Which is why kratom advocates are pushing to bring a more regulated system of labeling to kratom markets in America.
Amidst a flurry of legislative actions on the state and federal level in the last year, kratom advocates have started to create a more defined picture of the path toward normalizing kratom in American markets. Specific labeling of kratom products and the manufacturing standards/regulations of the industry have been at the heart of the debate over kratom’s safety for years.
Now, advocates are hoping that recent moves by lawmakers can provide clarity for consumers and avoid legal restrictions on a regulated market for kratom in America.
The American Kratom Association has been a driving force of legislative efforts on both the federal and state level, and senior fellow Mac Haddow said that an important aspect of providing a safe market for kratom users is the presentation and information specifically provided on labels. As part of a webinar centered on the proposed legislation in Congress, Haddow jokingly held up a Ziploc bag marked “Mac’s Bargain Kratom” to illustrate his point on the importance of labeling standards.
It may seem like an overgeneralization, however; similar products were at the heart of a lawsuit filed by a Florida woman’s family after her death. The products were sold in white sleeves with air tight closures, and labeled by hand with a black marker. In the filing of the lawsuit, the defendants were accused of selling an adulterated product, although a specific toxicology report was not present to indicate what the product was adulterated with.
In his example of “bargain” kratom in bulk packaging, Haddow made it clear that hand-marked products, with no consumer information, present a danger for a variety of reasons.
“You don’t want to buy this,” Haddow said, “because you don’t know what’s in it. It’s in a baggie. There’s no labeling, there’s nothing telling you what the ingredients are or what the mitragynine levels are…or if it’s pure.”
“Too many manufacturers are out there doing exactly this and the only way to correct that is either legislatively, or consumers rejecting it. Don’t be seduced by the low price.”
The AKA is doing more than just ‘talking the talk’ when it comes to advocating for legislative efforts to protect kratom users.
One of the major differences in legislative efforts around kratom comes down to small details–like the label. While the federal legislation introduced last week is more focused on large scale federal regulatory actions and research, the state-level efforts have focused more on the manufacturers and customers and how to maintain a safe market for kratom.
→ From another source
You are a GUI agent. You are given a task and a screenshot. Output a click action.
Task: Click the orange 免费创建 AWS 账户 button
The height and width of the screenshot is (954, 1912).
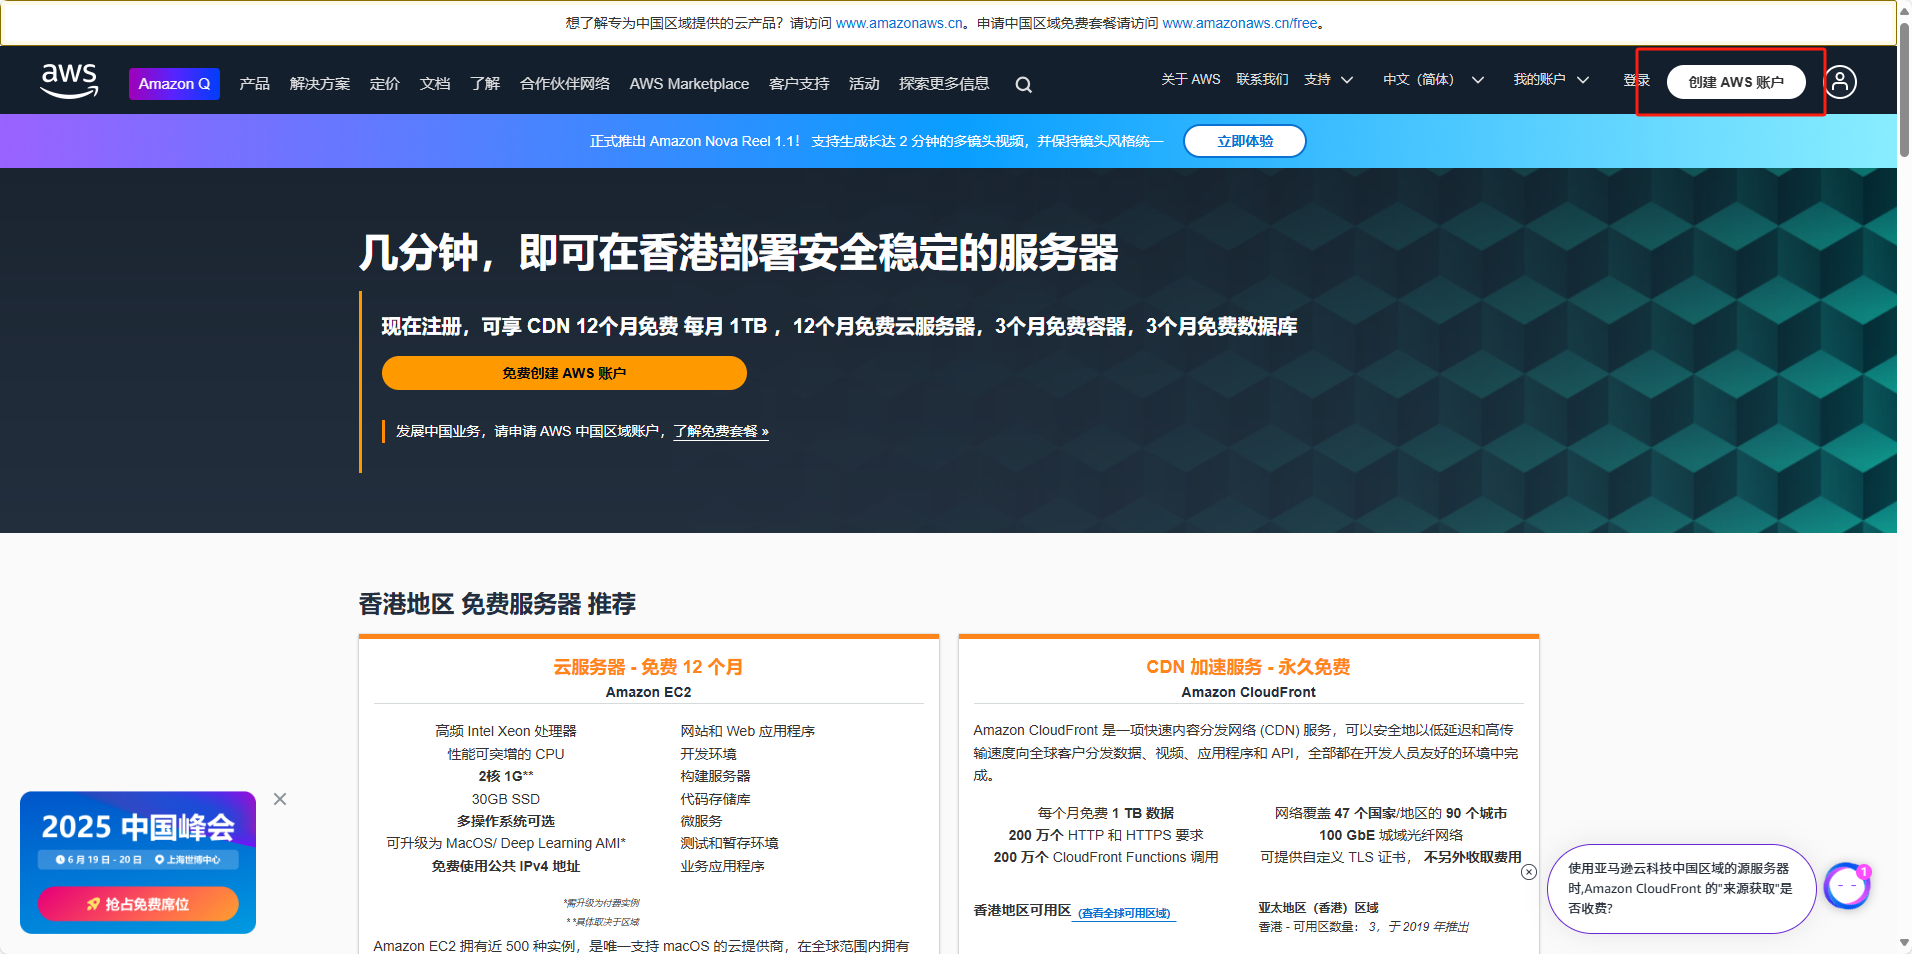564,373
In Colorado, where the AKA worked with the local kratom community to help pass legislation earlier this year, the Regulation of Kratom Processors act lays out specific language to address the issue of labeling and safe production. The act makes it illegal to “knowingly prepare, distribute, advertise, sell, or offer” products adulterated with fentanyl or other controlled substances, a mechanism to hold manufacturers accountable for the purity of their product, and protects consumers by requiring labels that identify the name and address of the manufacturer and the full list of ingredients.
Beyond the legislative approach, Haddow also made it clear that unsafe manufacturers can also be put out of business by a more informed consumer base. Beyond just simply buying products with professional, commercial packaging, Haddow said it’s important that kratom users have a zero tolerance policy for buying products that are missing vital information.
“If you pick up a package that doesn’t have the name of the manufacturer and the address of that manufacturer, put it back. Don’t buy it, it’s not worth the risk because you’re playing roulette with your life.”